I’ve always wanted to create my own time-lapse movie, but never had the money to invest into the equipment. With the CHDK firmware add-on for Canon’s Digic II, Digic III and Digic IV cameras it is now possible for anyone with a Canon camera to do it. The CHDK firmware add-on has been around for a while, but only recently supported my Canon SD600 Digital Elph point & shoot camera. Ever since I’ve been trying to find the time and conditions to shot one. Germany’s cloudy summer weather was perfect.To make my movie here’s what I did:

  1. Checked to see if my camera was supported by the CHDK firmware update here and download the firmware for it (I downloaded the Powershot SD 600 1.00D version).
  2. Unzip the software onto your SD card (I’d back up any existing pictures just in case).
  3. Download and save this file into the CHDK/SCRIPTS directory of your SD card.
  4. Adjust the picture quality settings so that you can at least 300 pictures.
  5. Turn your camera off, switch to picture viewing mode, and turn it back on.
  6. Press menu and scroll down to firmware update where it says update firmware to 1.0.0.0 to 1.0.1.1 and click OK (don’t worry you are not permanently altering your cameras firmware. To go back to your camera’s standard firmware, just turn it off and on again).
  7. Now you’ve installed CHDK and can use it’s features by pressing the printer button on your camera. Once you press that button your cameras standard menu’s will disappear and be replaced by CHDK’s menu’s. No your function button will bring up a folder menu where you can load a script. Load the timelapse.bas script.
  8. The script has a few parameters you can change to your liking (the frequency of the shots, how many total, the initial delay, etc).
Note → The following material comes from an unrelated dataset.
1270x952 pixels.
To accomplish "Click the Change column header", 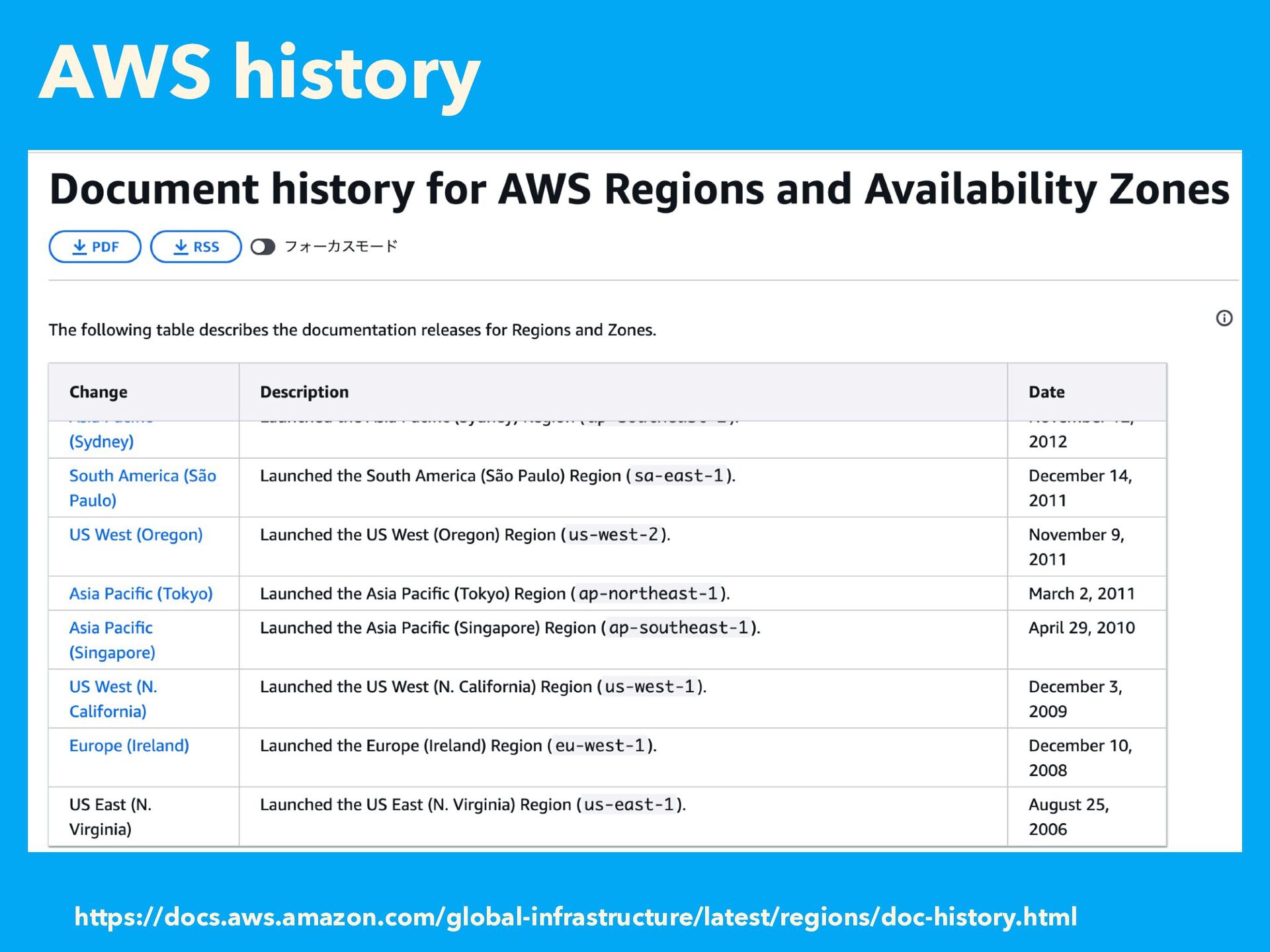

I adjusted my delay to 2, the frequency to 10 and the total to 300 keeping battery life in mind.
  9. Pressing the shutter button will execute the script and your camera will continue taking pictures until you hit the shutter button again to interrupt the script. Just pick a location and let her rip.
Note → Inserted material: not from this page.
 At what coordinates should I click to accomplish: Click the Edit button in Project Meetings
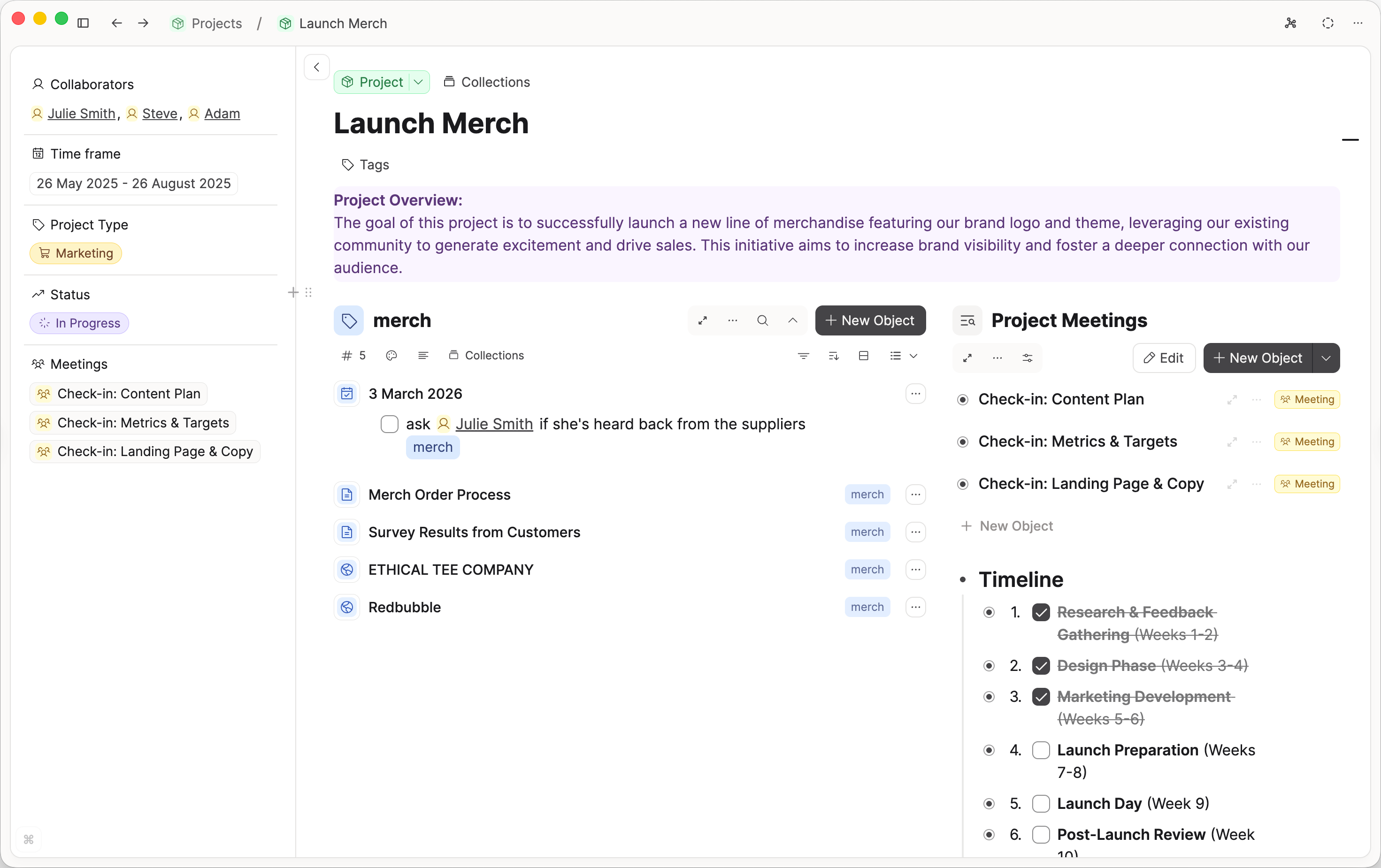(1164, 358)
  10. Simply drag the pictures into Windows Live Movie Maker.
  11. Select all of the pictures and click the Edit tab. With all pictures selected enter the shortest duration (0.03 seconds) into the duration window manually with your keyboard.pt03secs
  12. You can preview your movie but mine didn’t preview correctly in some sections (probably a bug in WLMM). Either way it doesn’t matter if you export the movie now it’ll work fine once it is in WMV format.